午前中、
クリスマスカードを書くことに決めた。
クリスマスカードを書くこのひと時は1年のうちで大好きな時間。片手間的にチャッチャと書くなんてできない。
もはや儀式なのだ。
この厳かな時間をマキシマムに楽しむのだ。
そのおともは、今年はコーヒー。
今日のコーヒーは特別。コーヒー豆を自分で挽いて飲もうじゃないか。
コーヒーミル。
お手製のカバーをとってみよう。
確か、イタリア製だと言っていたような気がする。このコーヒーミルを手に入れてからもう四半世紀過ぎた。昔の出来事過ぎて、いくらで買ったのかも覚えてない。
遠い昔、上本町の珈琲専門店で購入。
記憶では、黒い蝶ネクタイにベストを着たダンディなおじさんがいろんな種類のコーヒー豆をバックにカウンターの中にいた。髭があったように思う。記憶がもう曖昧だ。髭は記憶の後付け盛りかもしれない。もしかして蝶ネクタイも。
売っているのはコーヒー豆。

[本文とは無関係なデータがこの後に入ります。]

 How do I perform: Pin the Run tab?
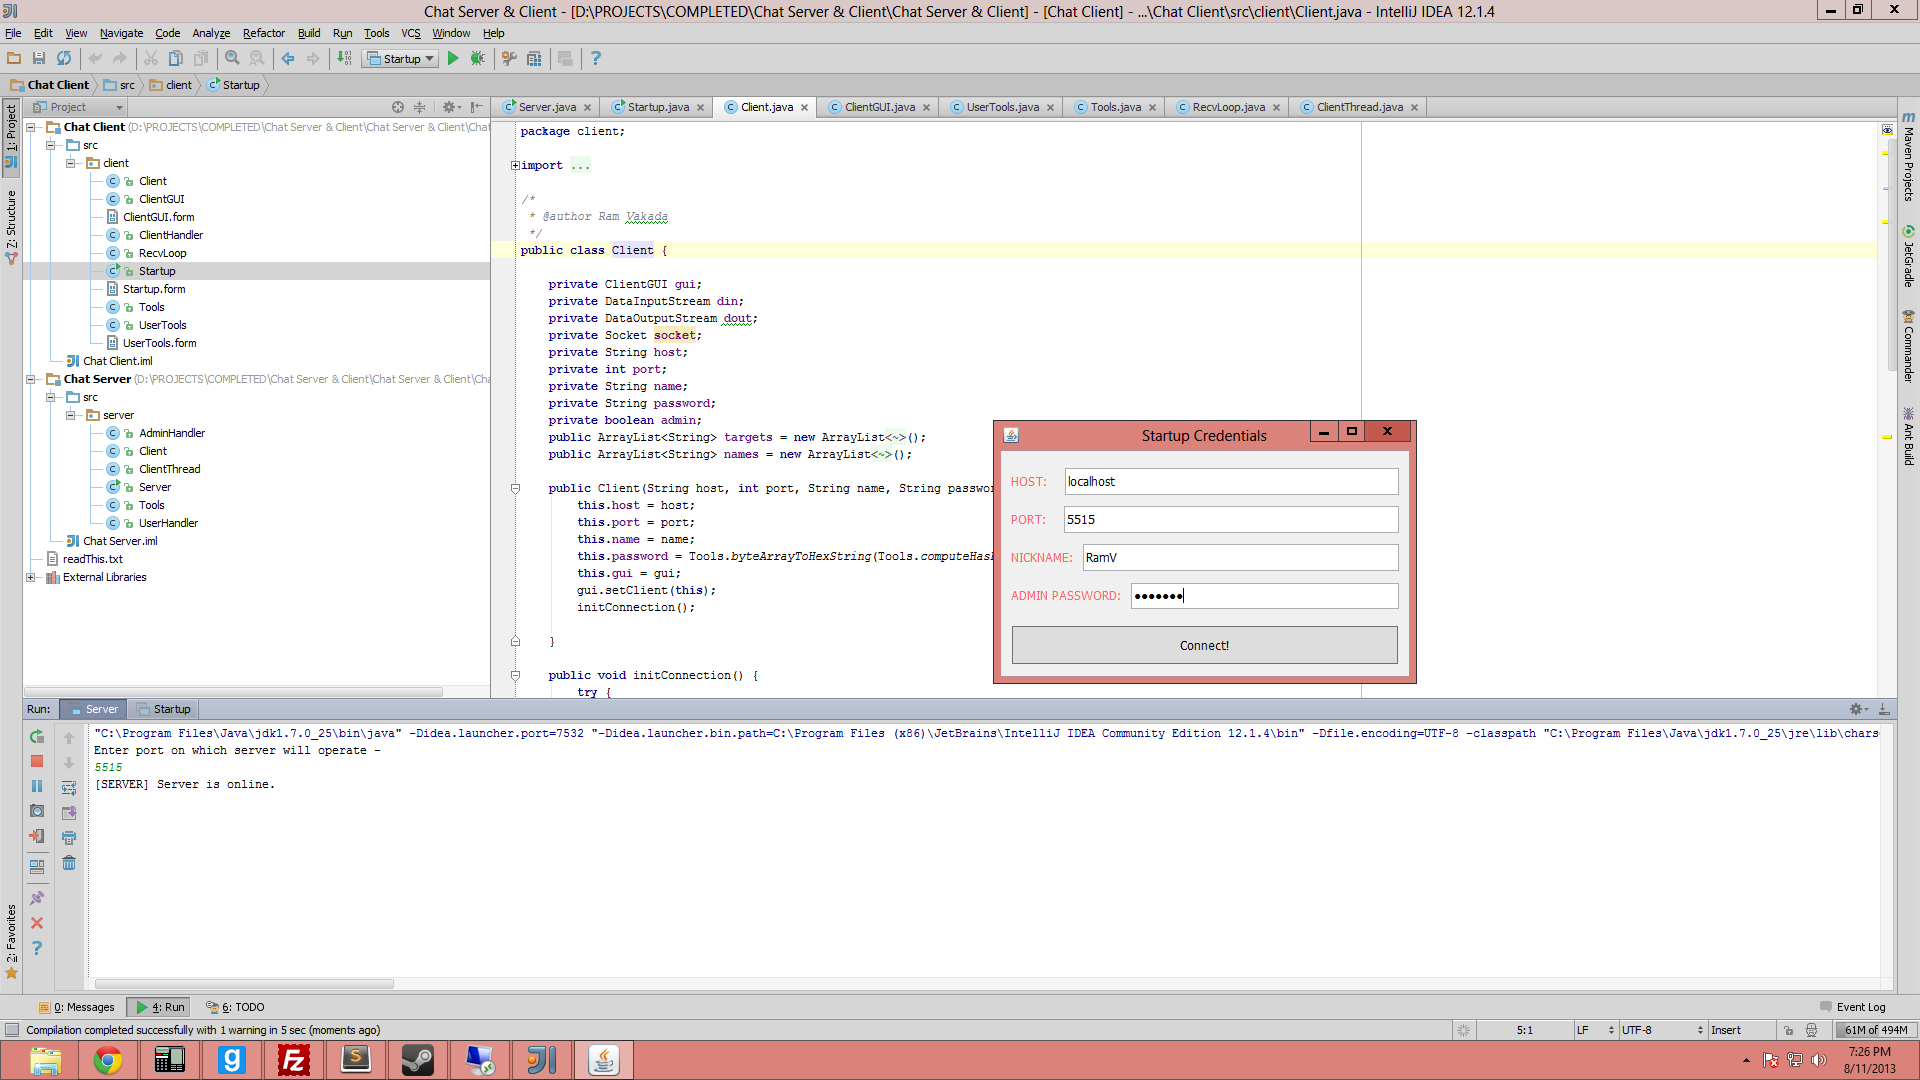pyautogui.click(x=37, y=898)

コーヒー豆が入っていると思われるドンゴロスの袋が店内に無造作に積まれていた。それと、シルバーの枠組みの飾りっけのないホコリっぽい商品ケースにコーヒーを淹れる三角のやつとか、フィルターとか、コーヒーミルとかコーヒー関連商品が陳列されていた。
コーヒー豆を買うと、おじさんが挽いてくれた。フィルターは?どうやって淹れてる?って聞かれて、フィルターやコーヒーの入れ方によって挽きの粗さが違うんだとその時知った。マンデリンというコーヒー豆をよく買っていたっけ。
あのおじさん、元気かな。あの珈琲屋さん、まだあるかな。。。。
そんなことを思いながらガリガリと珈琲豆を挽く。ひと回しするたびにコーヒーのいい香りが鼻をくすぐる。
コーヒーミルで豆を挽くなんて、時間に余裕がないと楽しめない。
大根を急いでおろすと、とても辛い大根おろしになるとばあちゃんが言っていた。
コーヒー豆も同じだろう。急いで挽くとまずいコーヒーになる。
愛情なのだ。何事も。
愛情を込めてガリガリと挽く。
引き出しを開けると、そこは褐色の雪国だった。まるでまるでコーヒーのバージンスノー。
コーヒーを淹れる。
そして
コーヒーの香りの中、クリスマスカードを書くのだ。
何と言う至福の時だろう。
去年は、アール・デコのクリスマスカードだったな。今年はヴィクトリアンイラストのカードで勝負だ。クリスマスカードは気が抜けないのだ。
去年の今頃↓
PS
気になったので、カードを書き終えた後に「上町珈琲」をググってみたら健在だった。
でも、
超オサレな喫茶店になっていた。ここじゃない。ワタシが知っているあのお店はここじゃない。あのホコリっぽい小売り店はもうないのか?と思ったら隣に健在だった。あの、商売っ気なしの、シルバーの枠組みのホコリっぽい感じ。そうそう、ここだわ。ここ!!
コーヒーミルと珈琲の香りが長い月日をキュキュキュンと巻き戻して、
グーグルストリートビューのそこにワタシは立った。